Skip to main content

Crate treant_gumbel

Crate treant_gumbel 

Source
Expand description

Gumbel MuZero search: policy improvement by planning with Gumbel.

Implements the algorithm from Danihelka et al., “Policy improvement by planning with Gumbel” (ICLR 2022).

Key features:

  • Gumbel-Top-k sampling at the root for action selection
  • Sequential Halving for optimal simulation budget allocation
  • PUCT selection for tree traversal below the root
  • Improved policy output — a better training target than visit counts

§Design

Gumbel search is fundamentally different from standard MCTS at the root level: instead of UCT/PUCT selection, it samples Gumbel noise, selects top-m actions, then uses Sequential Halving to allocate simulations. Below the root, standard PUCT guides tree traversal.

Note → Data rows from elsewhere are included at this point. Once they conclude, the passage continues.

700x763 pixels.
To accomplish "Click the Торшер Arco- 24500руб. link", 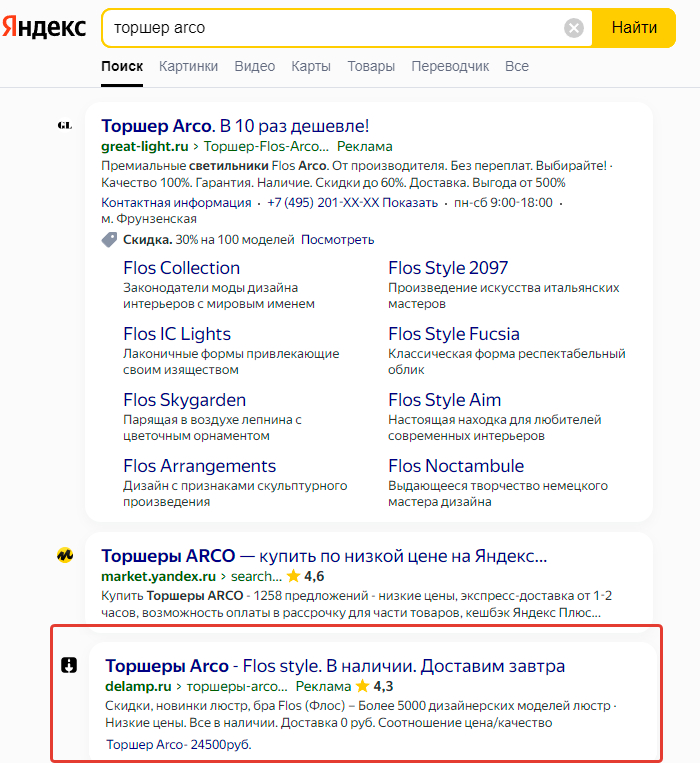I will click(x=178, y=745).
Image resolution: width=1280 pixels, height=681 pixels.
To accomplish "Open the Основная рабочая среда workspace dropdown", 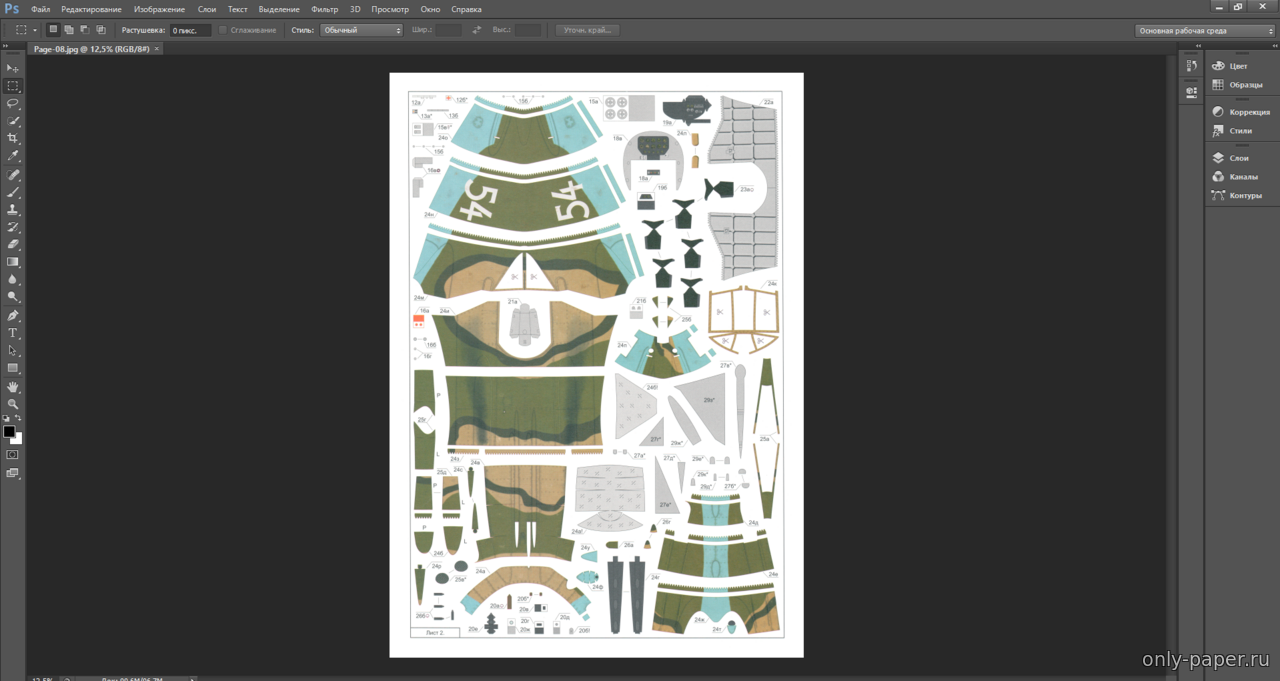I will (1205, 31).
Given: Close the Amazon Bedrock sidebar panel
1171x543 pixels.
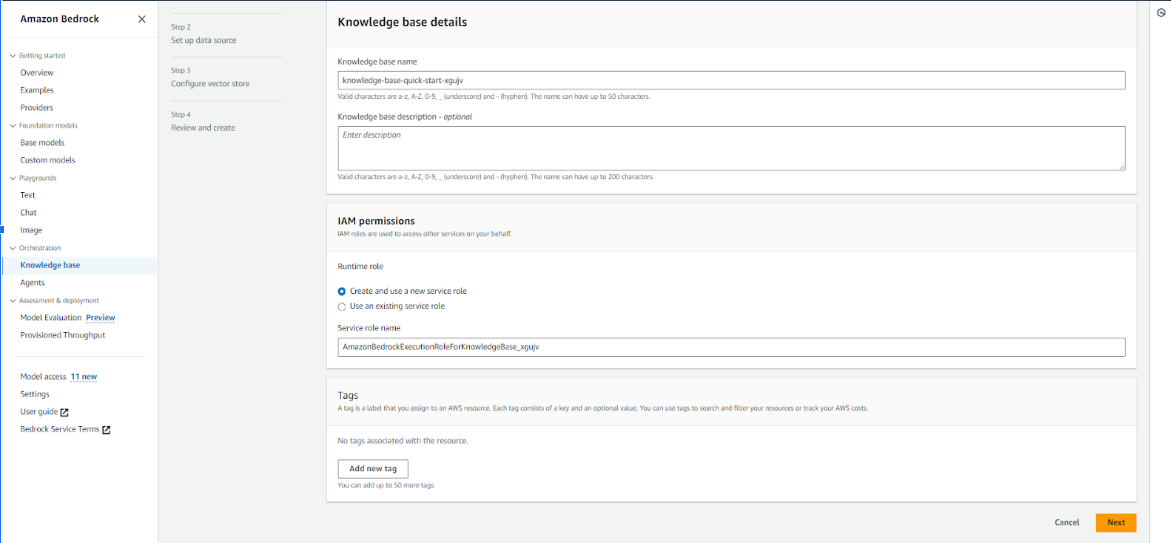Looking at the screenshot, I should pos(141,19).
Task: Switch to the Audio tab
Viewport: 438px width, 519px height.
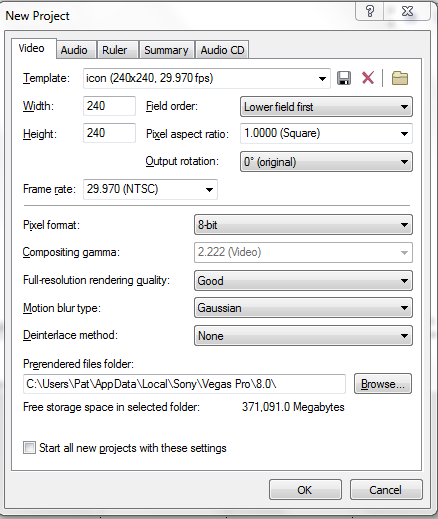Action: [x=74, y=50]
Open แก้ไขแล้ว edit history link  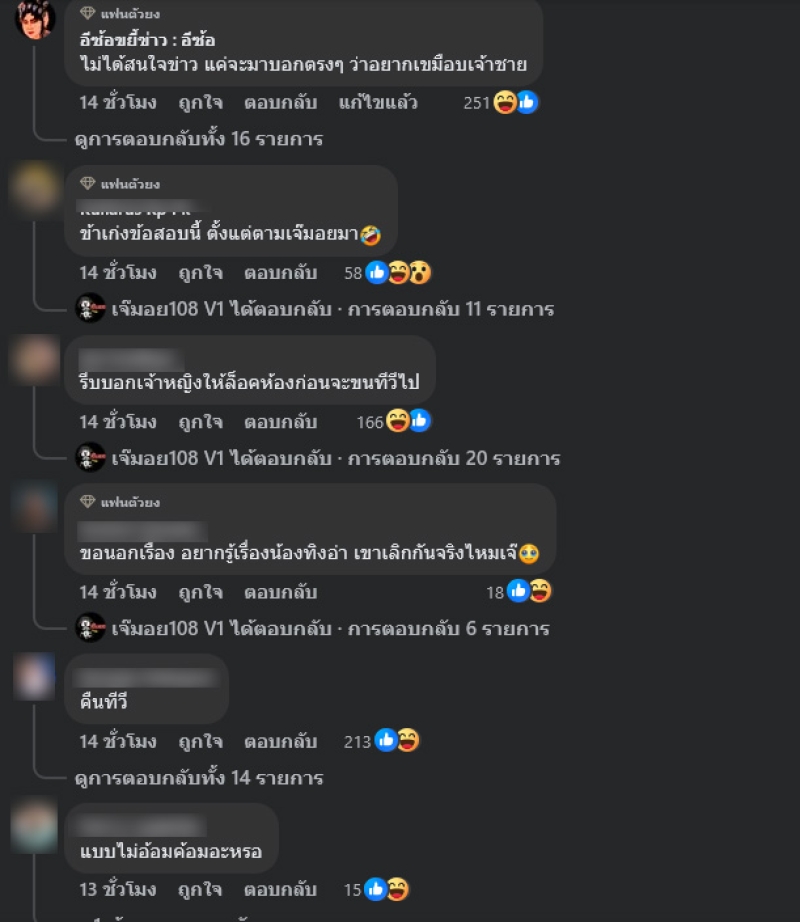[x=378, y=103]
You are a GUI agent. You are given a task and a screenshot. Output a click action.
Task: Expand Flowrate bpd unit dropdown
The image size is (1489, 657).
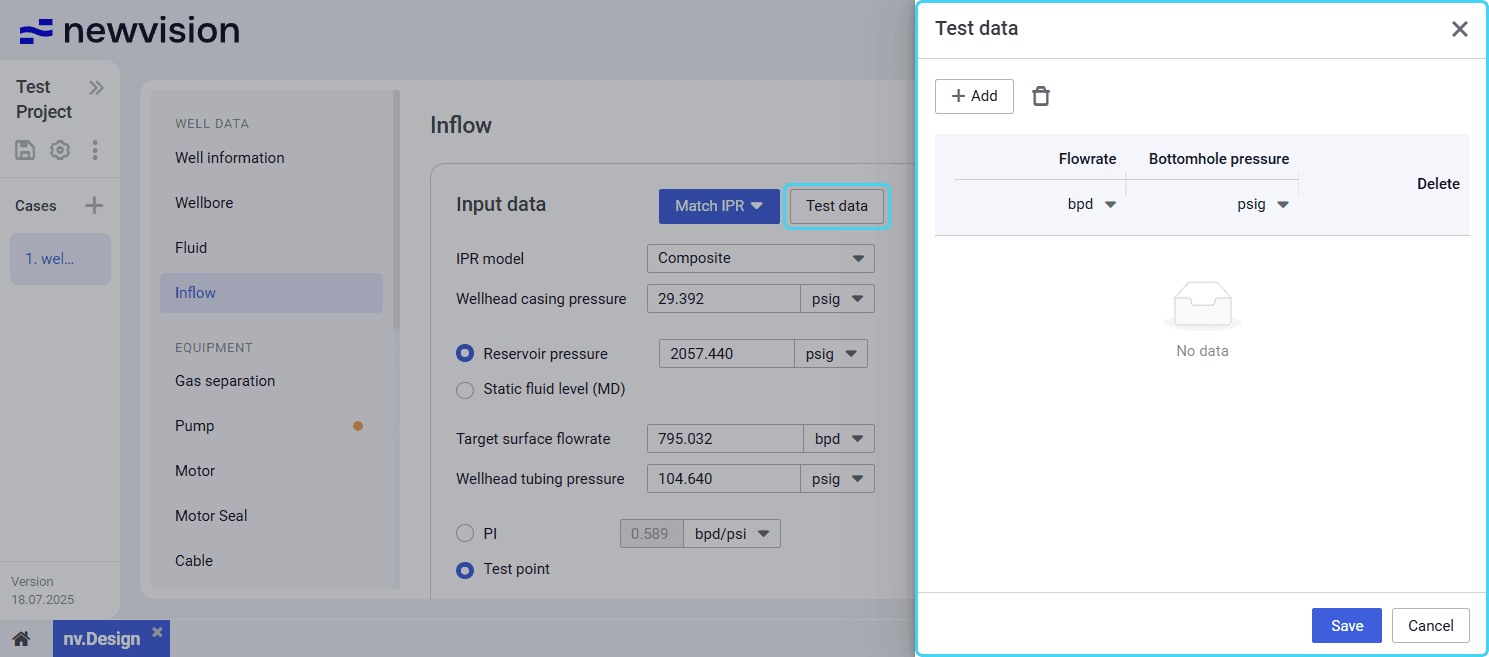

This produces monotonically improving policies — more simulations always help.

The crate reuses treant::GameState so any game implemented for the core MCTS crate works with Gumbel search.

§Example

use treant::GameState;
use treant_gumbel::{GumbelSearch, GumbelConfig, GumbelEvaluator};

let mut search = GumbelSearch::new(Eval, GumbelConfig::default());
let result = search.search(&MyGame, 100);
println!("Best move: {:?}", result.best_move);

Structs§

GumbelConfig
Configuration for Gumbel search.
GumbelSearch
Gumbel MCTS search engine.
MoveStats
Per-move statistics from Gumbel search.
SearchResult
Result of a Gumbel search.

Traits§

GumbelEvaluator
Evaluator providing policy logits and value estimates.